* COSA FARAI *
1. Stabilisci se le affermazioni (a), (b) e (c) concordano con la discussione su «nel forum» o «sul forum», rispondendo sì o no e citando le parole decisive. (a) infinite sadness preferisce «sul forum». (b) irene.acler ritiene corretta una sola delle due forme. (c) winnie conclude che la forma corretta è «nel forum».
2. Secondo la discussione su «nel forum» o «sul forum», di chi sono le definizioni riportate da winnie?
3. Scrivi il seguito della discussione su «nel forum» o «sul forum», partendo subito dopo l'ultima frase riportata.

# nel forum / sul forum



## Bagu.

Qual è più corretto dire?


----------



## infinite sadness

Penso si possa dire indifferentemente in entrambi i modi. Io preferisco "sul forum".


----------



## irene.acler

Anch'io credo che entrambi vanno bene, però io quasi quasi propenderei per la prima, "nel forum":

Ho trovato una discussione interessante nel forum Inglese-Italiano.
Ho trovato una discussione interessante sul forum Inglese-Italiano.


----------



## winnie

Tanto per alimentare un po' la discussione ( e tirarmi gli strali dei veri linguisti ) riporto le definizioni del De Marco:
*su*
*1a* introduce una determinazione di stato in luogo indicando la *posizione soprastante* rispetto ad altro, a contatto o meno con esso: _lo specchio sul camino_, _la luna sui tetti_, _poggiò il cappotto sulla sedia_

mentre per 'nel' (notoriamente preposizione articolata di 'in') il già citato De Marco spiega:
_*in*_
*1a* introduce determinazioni di spazio, spec. di stato in luogo, anche fig.: _una villa in montagna_, _vivere in città_; _perseverare in un errore_ | entro, dentro: _tenere un oggetto in mano_, _avere un presentimento nell’animo_ | su, sopra: _leggere un libro in treno_ | *con riferimento a ciò che è scritto su un libro, un giornale e sim.*, o a chi ne è l’autore: _come si legge nei “Promessi Sposi”_, _in Manzoni_ 

Ergo la forma corretta è 'nel forum' in quanto la discussione non è in una posizione che ne sovrasta un'altra.


----------



## BlueWolf

winnie said:


> Tanto per alimentare un po' la discussione ( e tirarmi gli strali dei veri linguisti ) riporto le definizioni del De Marco:
> *su*
> *1a* introduce una determinazione di stato in luogo indicando la *posizione soprastante* rispetto ad altro, a contatto o meno con esso: _lo specchio sul camino_, _la luna sui tetti_, _poggiò il cappotto sulla sedia_
> 
> mentre per 'nel' (notoriamente preposizione articolata di 'in') il già citato De Marco spiega:
> _*in*_
> *1a* introduce determinazioni di spazio, spec. di stato in luogo, anche fig.: _una villa in montagna_, _vivere in città_; _perseverare in un errore_| entro, dentro: _tenere un oggetto in mano_, _avere un presentimento nell’animo_| su, sopra: _leggere un libro in treno_| *con riferimento a ciò che è scritto su un libro, un giornale e sim.*, o a chi ne è l’autore: _come si legge nei “Promessi Sposi”_, _in Manzoni_
> 
> Ergo la forma corretta è 'nel forum' in quanto la discussione non è in una posizione che ne sovrasta un'altra.

* DATI DI PARTENZA *
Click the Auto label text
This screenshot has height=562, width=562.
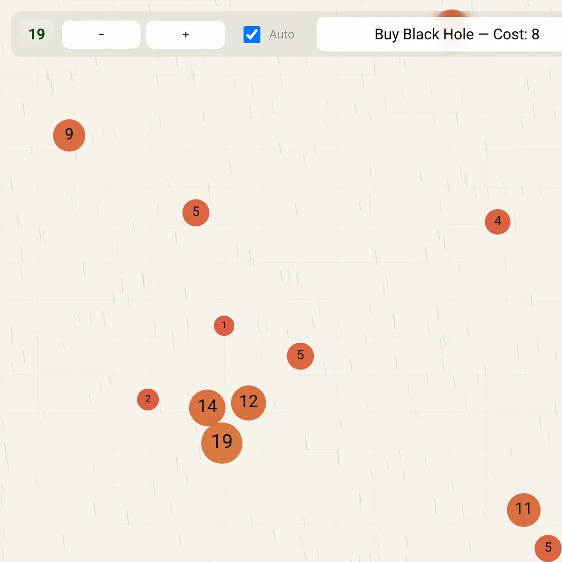click(281, 35)
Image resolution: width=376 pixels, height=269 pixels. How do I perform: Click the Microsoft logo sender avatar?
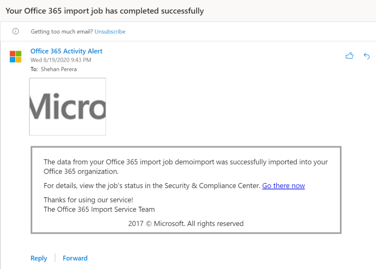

* RISULTATI PER COMPITO *
1.
(a) Sì: «Io preferisco "sul forum".»
(b) No: «Anch'io credo che entrambi vanno bene»
(c) Sì: «Ergo la forma corretta è 'nel forum' in quanto la discussione non è in una posizione che ne sovrasta un'altra.»

2. Del De Marco.

3.
Dai, ravviviamo ancora un po' la discussione.
La forma "sul forum" nasce secondo me dalle diffusissime espressioni "ho letto sul giornale" e simili. Sebbene secondo alcuni (vedere la discussione http://forum.wordreference.com/showthread.php?t=248011&highlight=sul+dizionario ) siano improprie (secondo me non lo so affatto), ormai si sono diffuse e quindi non c'è da far altro che accertarle. 
Una volta diffusa la frase "ho letto sul giornale", è abbastanza normale che si sia diffusa anche la frase "ho letto sul forum".


----------



## 'sya

Nel forum, sul giornale, nel forum, sul giornale...eh, si, sono due parole irregolari


----------



## Nicholas the Italian

Come "ho trovato in internet" o "ho trovato su internet"...


----------



## Bagu.

Che confusione che ho in testa, quindi sono entrambi corrette.

Grazie a tutti,


----------



## sabrinita85

Bagu. said:


> Che confusione che ho in testa, quindi sono entrambi corrette.
> 
> Grazie a tutti,


Sì, anche se secondo me hanno, a volte, una sfumatura di concetto.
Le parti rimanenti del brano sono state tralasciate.